In [1]:
# Please do not change this cell because some hidden tests might depend on it.
import os

# Otter grader does not handle ! commands well, so we define and use our
# own function to execute shell commands.
def shell(commands, warn=True):
    """Executes the string `commands` as a sequence of shell commands.
     
       Prints the result to stdout and returns the exit status. 
       Provides a printed warning on non-zero exit status unless `warn` 
       flag is unset.
    """
    file = os.popen(commands)
    print (file.read().rstrip('\n'))
    exit_status = file.close()
    if warn and exit_status != None:
        print(f"Completed with errors. Exit status: {exit_status}\n")
    return exit_status

shell("""
ls requirements.txt >/dev/null 2>&1
if [ ! $? = 0 ]; then
 rm -rf .tmp
 git clone https://github.com/cs236299-2020/lab3-4.git .tmp
 mv .tmp/tests ./
 mv .tmp/requirements.txt ./
 rm -rf .tmp
fi
pip install -q -r requirements.txt
""")




In [2]:
# Initialize Otter
import otter
grader = otter.Notebook()

%%latex
\newcommand{\vect}[1]{\mathbf{#1}}
\newcommand{\cnt}[1]{\sharp(#1)}
\newcommand{\argmax}[1]{\underset{#1}{\operatorname{argmax}}}
\newcommand{\softmax}{\operatorname{softmax}}
\newcommand{\Prob}{\Pr}
\newcommand{\given}{\,|\,}

$$
\renewcommand{\vect}[1]{\mathbf{#1}}
\renewcommand{\cnt}[1]{\sharp(#1)}
\renewcommand{\argmax}[1]{\underset{#1}{\operatorname{argmax}}}
\renewcommand{\softmax}{\operatorname{softmax}}
\renewcommand{\Prob}{\Pr}
\renewcommand{\given}{\,|\,}
$$

# CS187
## Lab 3-4 - Probabilistic parsing and parse disambiguation

Continuing our work on PCFG, we present and implement a probabilistic version of the CKY algorithm.

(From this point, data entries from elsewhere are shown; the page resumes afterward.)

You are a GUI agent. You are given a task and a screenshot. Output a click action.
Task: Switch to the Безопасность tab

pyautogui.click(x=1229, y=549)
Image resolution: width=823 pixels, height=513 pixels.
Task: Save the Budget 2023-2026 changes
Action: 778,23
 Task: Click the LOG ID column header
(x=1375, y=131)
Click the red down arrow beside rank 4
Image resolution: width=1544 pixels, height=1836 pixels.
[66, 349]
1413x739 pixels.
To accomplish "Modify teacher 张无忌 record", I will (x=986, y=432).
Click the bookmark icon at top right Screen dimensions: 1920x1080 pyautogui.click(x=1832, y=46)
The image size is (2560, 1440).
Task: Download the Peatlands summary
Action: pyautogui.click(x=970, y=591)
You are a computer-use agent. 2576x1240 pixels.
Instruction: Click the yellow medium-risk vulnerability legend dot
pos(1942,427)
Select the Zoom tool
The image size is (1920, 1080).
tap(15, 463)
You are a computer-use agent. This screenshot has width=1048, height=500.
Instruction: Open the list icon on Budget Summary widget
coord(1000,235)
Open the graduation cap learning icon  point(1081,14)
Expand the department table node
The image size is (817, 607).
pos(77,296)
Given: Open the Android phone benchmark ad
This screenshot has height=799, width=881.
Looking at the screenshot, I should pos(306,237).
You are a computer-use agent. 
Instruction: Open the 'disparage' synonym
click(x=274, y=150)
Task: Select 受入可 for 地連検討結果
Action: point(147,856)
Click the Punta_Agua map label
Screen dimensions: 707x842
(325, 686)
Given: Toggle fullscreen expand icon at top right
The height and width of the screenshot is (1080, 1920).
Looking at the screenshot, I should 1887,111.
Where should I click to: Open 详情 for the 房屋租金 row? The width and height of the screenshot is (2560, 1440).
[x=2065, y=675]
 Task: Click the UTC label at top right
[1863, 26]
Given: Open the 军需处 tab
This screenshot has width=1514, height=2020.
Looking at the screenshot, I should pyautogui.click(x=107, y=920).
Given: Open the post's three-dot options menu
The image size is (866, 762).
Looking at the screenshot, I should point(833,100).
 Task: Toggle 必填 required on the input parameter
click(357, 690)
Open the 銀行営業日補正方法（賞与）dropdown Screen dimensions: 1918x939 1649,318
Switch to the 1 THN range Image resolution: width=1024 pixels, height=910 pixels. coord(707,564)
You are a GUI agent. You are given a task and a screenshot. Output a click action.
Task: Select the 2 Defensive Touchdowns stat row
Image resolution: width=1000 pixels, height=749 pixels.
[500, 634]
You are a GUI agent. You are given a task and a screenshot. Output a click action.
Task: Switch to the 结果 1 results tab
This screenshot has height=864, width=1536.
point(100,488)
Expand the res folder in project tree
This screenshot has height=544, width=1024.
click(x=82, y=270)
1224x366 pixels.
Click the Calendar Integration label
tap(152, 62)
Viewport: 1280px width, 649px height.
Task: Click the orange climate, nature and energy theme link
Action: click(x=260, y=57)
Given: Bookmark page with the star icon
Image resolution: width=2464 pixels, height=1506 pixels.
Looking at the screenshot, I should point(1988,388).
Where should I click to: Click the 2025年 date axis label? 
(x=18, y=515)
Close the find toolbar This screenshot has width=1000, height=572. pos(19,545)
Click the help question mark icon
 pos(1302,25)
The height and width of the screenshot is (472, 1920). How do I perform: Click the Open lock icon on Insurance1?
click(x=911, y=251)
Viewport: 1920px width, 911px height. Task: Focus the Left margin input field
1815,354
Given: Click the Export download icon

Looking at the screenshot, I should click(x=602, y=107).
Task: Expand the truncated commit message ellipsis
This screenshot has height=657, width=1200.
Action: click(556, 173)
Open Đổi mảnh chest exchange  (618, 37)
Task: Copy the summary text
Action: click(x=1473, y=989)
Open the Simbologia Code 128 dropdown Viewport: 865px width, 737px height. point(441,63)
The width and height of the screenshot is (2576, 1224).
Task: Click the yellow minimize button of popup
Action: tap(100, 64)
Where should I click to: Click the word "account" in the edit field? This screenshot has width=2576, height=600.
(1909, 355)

New bits of Python used for the first time in the _solution set_ for this lab, and which you may therefore find useful:

* none

## Preparations

In [3]:
import copy
import math
import nltk
import pandas as pd

from collections import Counter
from collections import defaultdict
from pprint import pprint

## Probabilistic CKY

In lab 3-2 you worked with the CKY algorithm as a recognizer and its extension to a parser using backpointers. In the following section you will familiarize yourself with the probabilistic extension of the CKY parser, as presented by Jurafsky & Martin (Chapter 14), which returns the most probable parse (MPP) of a string according to a PCFG grammar.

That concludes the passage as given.